GitLab's findings show that approximately 80% of IT experts are concerned about AI tools accessing private data or intellectual property.

GitLab has released the findings of its 9th Global DevSecOps Report: The State of AI in Software Development. GitLab surveyed more than 1,000 global senior technology executives, developers, and security and operations professionals on their successes, challenges, and priorities for AI adoption. 

The report finds organisations are optimistic about AI, but adoption requires attention to privacy and security, productivity, and training. 

David DeSanto, Chief Product Officer of GitLab, says: “The transformational opportunity with AI goes way beyond creating code.”

“According to the GitLab Global DevSecOps Report, only 25% of developers' time is spent on code generation, but the data shows AI can boost productivity and collaboration in nearly 60% of developers’ day-to-day work."

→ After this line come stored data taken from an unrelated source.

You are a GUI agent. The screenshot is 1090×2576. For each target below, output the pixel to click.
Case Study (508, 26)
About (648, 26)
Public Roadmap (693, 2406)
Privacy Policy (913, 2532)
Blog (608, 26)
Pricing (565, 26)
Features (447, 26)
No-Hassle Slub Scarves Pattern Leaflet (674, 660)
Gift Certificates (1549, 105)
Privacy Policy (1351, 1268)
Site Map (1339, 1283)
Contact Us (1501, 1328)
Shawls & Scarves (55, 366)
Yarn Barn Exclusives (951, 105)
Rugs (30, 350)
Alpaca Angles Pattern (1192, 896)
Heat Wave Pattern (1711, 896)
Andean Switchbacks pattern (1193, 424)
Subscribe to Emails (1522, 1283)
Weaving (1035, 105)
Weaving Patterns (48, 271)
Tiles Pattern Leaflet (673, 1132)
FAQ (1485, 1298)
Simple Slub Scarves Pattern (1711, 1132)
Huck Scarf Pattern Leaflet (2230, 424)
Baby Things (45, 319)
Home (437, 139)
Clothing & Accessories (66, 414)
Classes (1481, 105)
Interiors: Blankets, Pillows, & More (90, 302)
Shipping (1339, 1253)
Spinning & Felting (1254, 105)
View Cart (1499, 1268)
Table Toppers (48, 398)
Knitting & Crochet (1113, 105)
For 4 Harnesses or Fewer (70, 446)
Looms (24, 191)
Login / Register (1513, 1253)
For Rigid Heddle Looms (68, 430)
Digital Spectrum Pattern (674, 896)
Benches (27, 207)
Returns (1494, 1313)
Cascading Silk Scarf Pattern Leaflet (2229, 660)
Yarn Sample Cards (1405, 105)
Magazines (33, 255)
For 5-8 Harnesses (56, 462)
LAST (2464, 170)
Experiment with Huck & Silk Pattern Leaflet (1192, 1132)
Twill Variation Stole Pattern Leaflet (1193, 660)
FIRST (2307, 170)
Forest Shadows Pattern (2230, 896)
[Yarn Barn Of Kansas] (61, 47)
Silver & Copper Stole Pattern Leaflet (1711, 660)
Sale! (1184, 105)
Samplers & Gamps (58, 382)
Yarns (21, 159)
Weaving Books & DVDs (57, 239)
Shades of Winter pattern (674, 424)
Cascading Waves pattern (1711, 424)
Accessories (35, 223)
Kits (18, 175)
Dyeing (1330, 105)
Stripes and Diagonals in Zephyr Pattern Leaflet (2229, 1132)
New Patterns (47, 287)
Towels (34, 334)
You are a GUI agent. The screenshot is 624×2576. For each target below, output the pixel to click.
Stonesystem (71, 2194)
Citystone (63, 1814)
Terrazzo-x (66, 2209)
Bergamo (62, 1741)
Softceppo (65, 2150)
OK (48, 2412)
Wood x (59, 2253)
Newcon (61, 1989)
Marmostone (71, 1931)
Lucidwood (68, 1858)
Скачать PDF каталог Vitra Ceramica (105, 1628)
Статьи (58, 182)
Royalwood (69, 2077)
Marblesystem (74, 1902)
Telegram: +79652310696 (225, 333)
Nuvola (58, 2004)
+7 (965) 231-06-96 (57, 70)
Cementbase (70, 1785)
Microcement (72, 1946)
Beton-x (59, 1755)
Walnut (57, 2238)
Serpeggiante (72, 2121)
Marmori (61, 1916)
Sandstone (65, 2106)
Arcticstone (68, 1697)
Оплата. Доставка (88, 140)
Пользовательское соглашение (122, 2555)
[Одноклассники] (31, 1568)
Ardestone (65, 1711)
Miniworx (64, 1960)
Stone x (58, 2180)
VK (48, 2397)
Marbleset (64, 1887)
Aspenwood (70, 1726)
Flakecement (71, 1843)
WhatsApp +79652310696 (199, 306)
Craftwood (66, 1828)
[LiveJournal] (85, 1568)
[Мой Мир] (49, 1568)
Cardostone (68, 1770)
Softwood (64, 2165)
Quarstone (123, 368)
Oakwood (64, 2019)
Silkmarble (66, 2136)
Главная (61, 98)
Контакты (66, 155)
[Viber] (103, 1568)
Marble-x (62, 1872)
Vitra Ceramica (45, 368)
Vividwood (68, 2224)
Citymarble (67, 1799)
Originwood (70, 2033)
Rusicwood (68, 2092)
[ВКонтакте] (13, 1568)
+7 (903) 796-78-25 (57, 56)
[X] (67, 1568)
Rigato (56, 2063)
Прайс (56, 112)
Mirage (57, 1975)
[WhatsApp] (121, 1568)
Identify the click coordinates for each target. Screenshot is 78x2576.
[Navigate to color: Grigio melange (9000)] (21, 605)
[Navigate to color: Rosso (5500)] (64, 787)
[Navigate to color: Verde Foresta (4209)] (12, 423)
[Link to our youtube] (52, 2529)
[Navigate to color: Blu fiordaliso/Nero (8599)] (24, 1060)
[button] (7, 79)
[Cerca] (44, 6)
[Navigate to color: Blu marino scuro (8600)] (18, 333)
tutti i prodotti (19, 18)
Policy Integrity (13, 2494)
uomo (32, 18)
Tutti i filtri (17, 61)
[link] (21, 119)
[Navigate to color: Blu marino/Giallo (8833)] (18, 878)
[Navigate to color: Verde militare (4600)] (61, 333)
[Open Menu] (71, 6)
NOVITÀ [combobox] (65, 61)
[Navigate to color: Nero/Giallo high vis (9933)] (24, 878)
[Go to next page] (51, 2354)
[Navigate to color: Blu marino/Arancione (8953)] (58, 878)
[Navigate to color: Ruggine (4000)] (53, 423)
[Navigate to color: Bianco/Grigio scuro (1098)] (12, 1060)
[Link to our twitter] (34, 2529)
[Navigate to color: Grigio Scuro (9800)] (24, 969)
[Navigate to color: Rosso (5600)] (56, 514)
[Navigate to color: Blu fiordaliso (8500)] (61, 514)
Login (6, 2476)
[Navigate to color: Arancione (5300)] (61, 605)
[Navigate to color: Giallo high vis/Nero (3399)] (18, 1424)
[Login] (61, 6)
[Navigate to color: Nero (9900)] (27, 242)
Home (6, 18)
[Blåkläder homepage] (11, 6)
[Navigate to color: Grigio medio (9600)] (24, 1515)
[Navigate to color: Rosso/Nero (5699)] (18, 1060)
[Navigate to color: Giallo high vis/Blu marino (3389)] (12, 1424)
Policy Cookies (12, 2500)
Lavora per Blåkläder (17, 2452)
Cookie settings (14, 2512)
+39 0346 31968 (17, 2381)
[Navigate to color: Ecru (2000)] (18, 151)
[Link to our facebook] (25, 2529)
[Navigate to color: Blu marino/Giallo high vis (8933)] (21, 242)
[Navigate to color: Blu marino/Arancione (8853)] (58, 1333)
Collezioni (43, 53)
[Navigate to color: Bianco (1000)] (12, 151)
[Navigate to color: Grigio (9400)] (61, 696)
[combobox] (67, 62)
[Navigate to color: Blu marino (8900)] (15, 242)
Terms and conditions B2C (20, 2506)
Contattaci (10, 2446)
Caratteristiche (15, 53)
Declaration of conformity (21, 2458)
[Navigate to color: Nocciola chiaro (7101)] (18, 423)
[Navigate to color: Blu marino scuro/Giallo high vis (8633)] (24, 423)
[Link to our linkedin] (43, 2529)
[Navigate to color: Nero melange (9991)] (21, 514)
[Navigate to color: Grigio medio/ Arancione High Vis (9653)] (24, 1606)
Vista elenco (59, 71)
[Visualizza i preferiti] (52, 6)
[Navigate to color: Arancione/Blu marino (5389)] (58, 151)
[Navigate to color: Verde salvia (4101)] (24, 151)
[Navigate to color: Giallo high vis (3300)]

“To realise AI’s full potential, it needs to be embedded across the software development lifecycle, allowing everyone involved in delivering secure software, not just developers, to benefit from the efficiency boost.” 

“GitLab’s AI-powered DevSecOps platform delivers a privacy-first, single application to help teams deliver secure software faster,” says DeSanto.  

Although organisations are enthusiastic about implementing AI, data privacy and intellectual property are key priorities when adopting new tools. 

The survey found that 95% of senior technology executives prioritise privacy and intellectual property protection when selecting an AI tool. Moreover, 32% of respondents were "very" or "extremely" concerned about introducing AI into the software development lifecycle.

Of those, 39% cited they are concerned that AI-generated code may introduce security vulnerabilities, and 48% said they are concerned that AI-generated code may not be subject to the same copyright protection as human-generated code.

Security professionals worry that AI-generated code could result in more security vulnerabilities, making more work for security professionals. GitLab found only 7% of developers’ time is spent identifying and mitigating security vulnerabilities, and 11% is spent on testing code. 

48% of developers surveyed were significantly more likely to identify faster cycle times as a benefit of AI than 38% of security professionals. Overall, 51% of respondents already see productivity as a key benefit of AI implementation. 

While respondents remain optimistic about their company’s use of AI, the data indicates a discrepancy between organisations’ and practitioners’ satisfaction with AI training resources. 

Despite 75% of respondents saying their organisation provides training and resources for using AI, a roughly equal proportion also said they find resources independently, suggesting that the available resources and training may be insufficient. 

Highlighting the importance of training, 81% of surveyors cited that they require training to successfully use AI in their daily work. Moreover, 65% who use or plan to use AI for software development said their organisation hired or will hire new talent to manage AI implementation. 

When asked what types of resources are used to build AI skills, the top responses were: 49% utilise books, articles, and online videos, 49% watch educational courses, 47% practice with open-source projects, and 47% learn from peers and mentors.

Alexander Johnston, Research Analyst in the Data, AI & Analytics Channel at 451 Research, a part of S&P Global Market Intelligence, says: “Enterprises are seeking out platforms that allow them to harness the power of AI while addressing potential privacy and security risks. There is industry demand for privacy-first, sustainably adopted AI.”